Sick and tired of your job, or is your job the one making you sick and tired? You are not alone if you are experiencing workplace burnout. In fact, many American employees feel exhausted and tired, as portrayed in a recent study that found 79 percent of workers have experienced job-related stress. On top of this, 44 percent of American workers are actively seeking new jobs or quitting altogether.
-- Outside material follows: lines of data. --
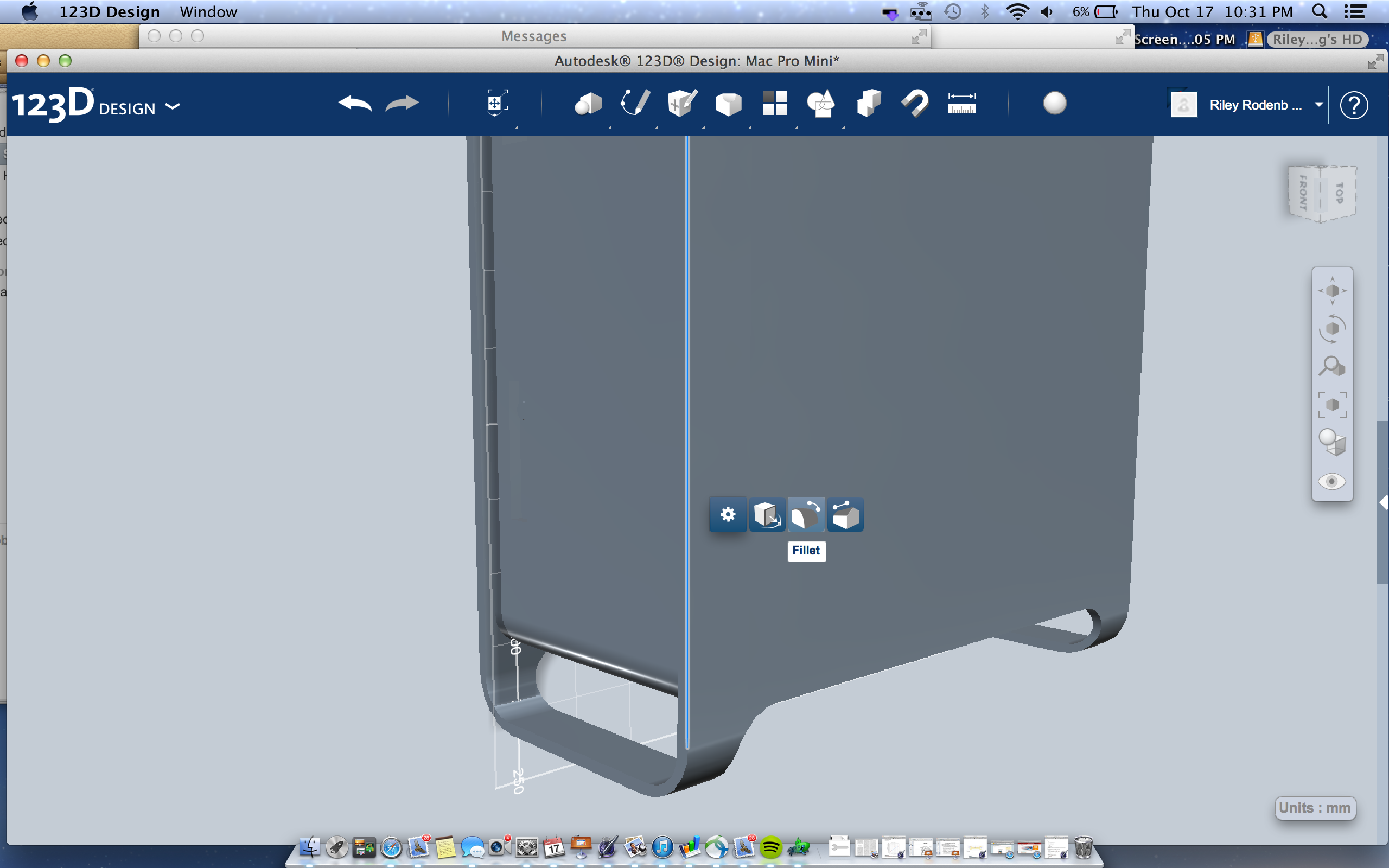This screenshot has height=868, width=1389.
Task: Select the Fillet tool from the context toolbar
Action: [806, 514]
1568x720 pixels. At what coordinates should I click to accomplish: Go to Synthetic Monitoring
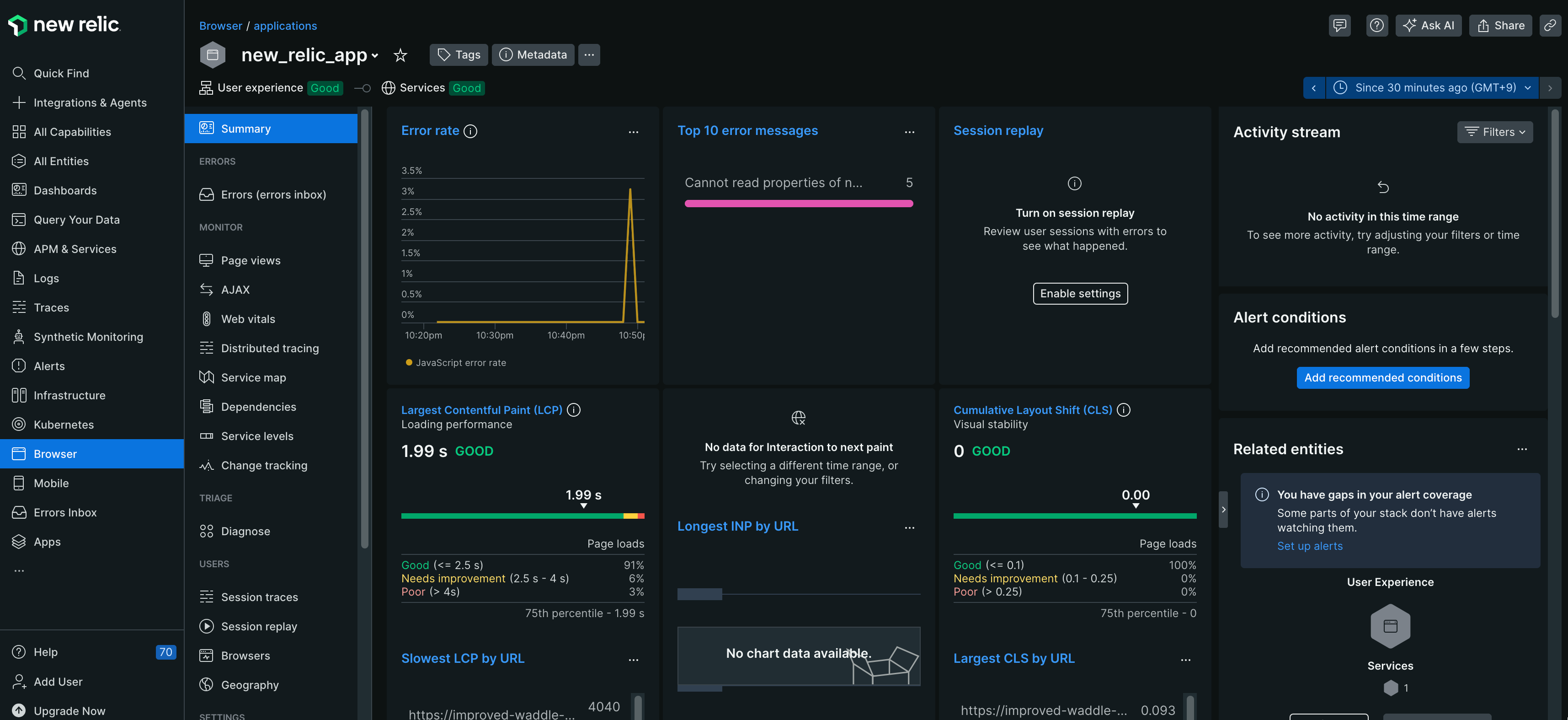click(x=88, y=336)
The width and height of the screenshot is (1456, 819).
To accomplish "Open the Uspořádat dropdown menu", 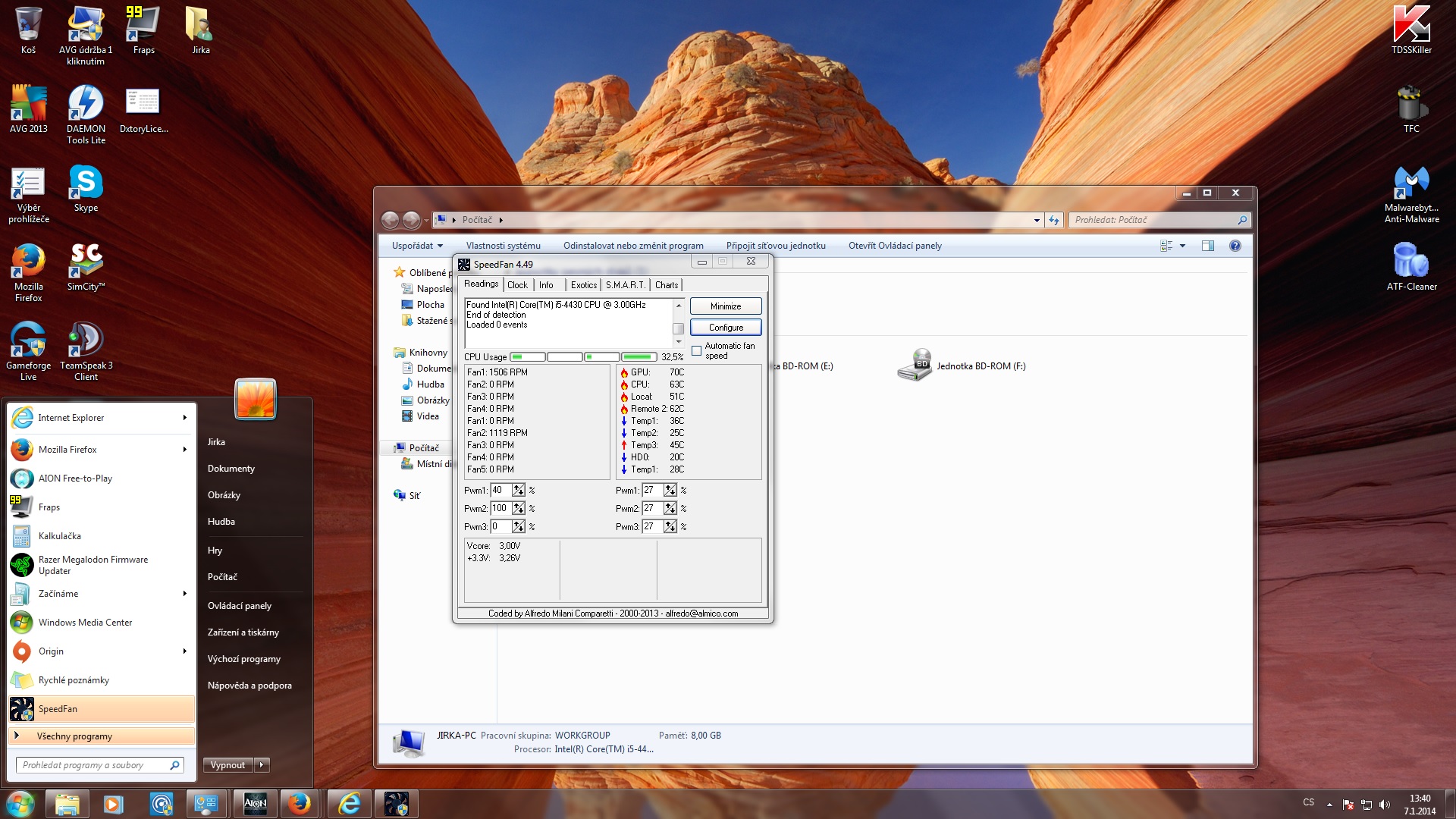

Job burnout is a state of physical or emotional exhaustion that involves a sense of reduced accomplishment and loss of personal identity. Burnout is a condition that should be taken very seriously, especially when consistently placed in an environment involving a lot of stress. From a business standpoint, companies need to add prevention methods to their agenda to help decrease burnout. So how can companies become more progressive and help their employees prevent burnout?
Signs of Burnout
Job burnout can negatively impact your mental and physical health. You do your job 5 days a week, for 8 hours a day at the least. This means, that the majority of your lifetime is spent at your job, making burnout a very serious health concern. If you feel like you are experiencing burnout, you need to ask yourself how you have been feeling regarding your nine-to-five. Have you become more cynical at work? Do you have trouble getting started? Do you dread doing your job every day? If you answer yes to any of these, you may be on your way to experiencing burnout.
The symptoms of burnout are much more serious. People who experience burnout suffer consequences such as fatigue, insomnia, anger or irritability, substance abuse, depression, and anxiety. This is only the tip of the iceberg, as each of these can have impacts on our health on their own.
Prevention Methods to Eliminate Burnout
When experiencing burnout, people are often told to practice self-care or reach out to someone for support. While those things are beneficial to anyone's state of mind, they are likely not enough. Burnout is a workplace problem, and the workplace environment is triggering these responses in employees.
There is a lot that company leadership can do to help prevent burnout in their employees, starting with educating themselves about their workplace environment. Surveys regarding cultural engagement and targeted data on employee experience should be a top priority for progressive companies aiming to prevent burnout. In general, a major step that leaders can do is to take the heat off employees when they come to them and say they are overwhelmed.
Ways to do this may be by going into a hybrid work environment, giving employees some of their free time back. Another great way to take the heat off is by building a social atmosphere at the workplace, giving people the chance to build relationships and take the edge off. Most importantly, companies should reward their employees for doing a good job to foster a healthy workplace environment.